Nick Papapanos, Canaccord Genuity Wealth Management: Don’t forget IPPs are Creditor-ProtectedNick Papapanos
With each passing decade the Canadian population’s life expectancy has steadily increased. While this is great news for society as a whole, the fact that we are living longer also means we have to rethink how we are saving for retirement.
As I’ve noticed, an increasing number of potential clients at Canaccord Genuity Wealth Management are coming to me and asking, “Nick, how can I save extra money for retirement?” In response to this question, I often bring up the subject of Individual Pension Plans, or IPPs, a financial instrument that many individuals and investors have not heard much about.
IPPs, like RRSPs, are registered saving plans. However, IPPs work a bit differently and offer quite a few benefits that may be attractive for eligible people focused on saving more for retirement.
What are Individual Pension Plans (IPPs)?
Individual Pension Plans are set up by an employer. Contributions to an IPP are made by an employer and are meant to fund a pre-determined retirement benefit. For many individuals, the use of an IPP can allow for greater contributions when compared to an RRSP.
Unlike RRSPs, the funds in an IPP account are locked in until retirement from the contributing employers, whereby funds in an RRSP can we withdrawn at any time. Employers must also ensure that there is enough money in the IPP to cover the pension. You do not need to contribute the same amount every year, but there must be enough money in the plan so that the promised benefit is available to the recipient. Therefore when the actuarial review is completed every three years, the company may need to add more money to the plan if it is determined that there will be a shortfall in the pension.
Why are IPPs something to consider?
IPPs are especially attractive to people over 40 because maximum contributions can exceed those of RRSPs. The older you are, the more contributions can be made in an IPP compared to an RRSP. IPP room gets larger the closer you are to retirement.
Employers can also back-fund the IPP going back as far as 1991. This in turn can significantly increase the yearly contribution amount, while at the same time ensuring there are enough funds at the time of retirement. Employers should consider IPPs because contributions are not only tax deductible, they are also exempt from CPP and other payroll taxes.
A safety net
Despite all the above listed benefits, the best thing about an IPP is that it is creditor protected. In the event of a bankruptcy, IPPs are safe. That offers both peace of mind and employment incentive. IPPs can also be used to attract high level employees who would normally feel that they can’t leave their current job because of their pension plan.
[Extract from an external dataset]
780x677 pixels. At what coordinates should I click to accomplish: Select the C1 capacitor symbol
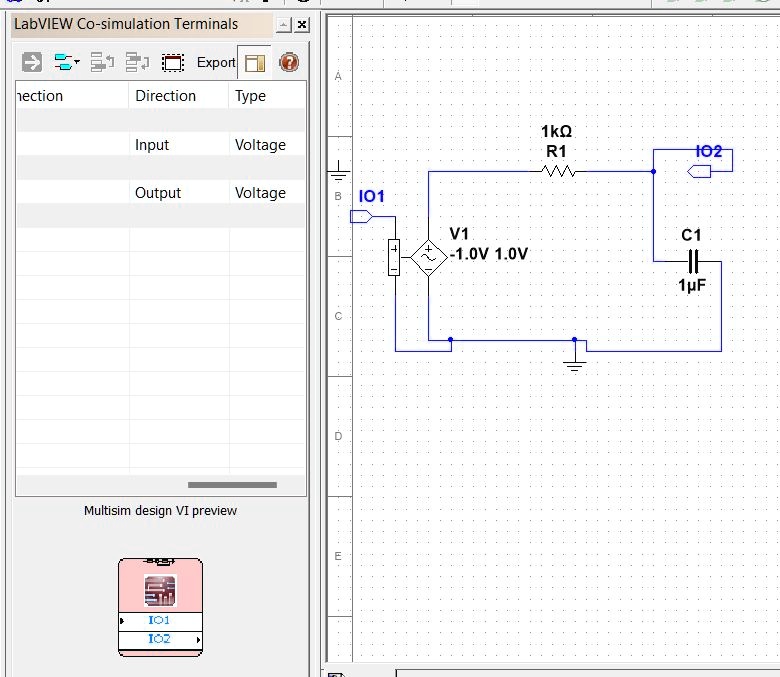click(x=692, y=260)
Expenses associated with the IPP are fully tax deductible to your company, while the benefit to the employee is not taxable.
What’s the catch?
The biggest drawback of IPPs is their rigidity. All assets in an IPP are frozen until the employee retires. At the same time, IPPs are subject to strict regulations and compliance requirements.
IPPs are definitely not for everybody. However, they can offer a helpful alternative to traditional retirement investment tools for key employees particularly for small business and yet another way to diversify retirement portfolios.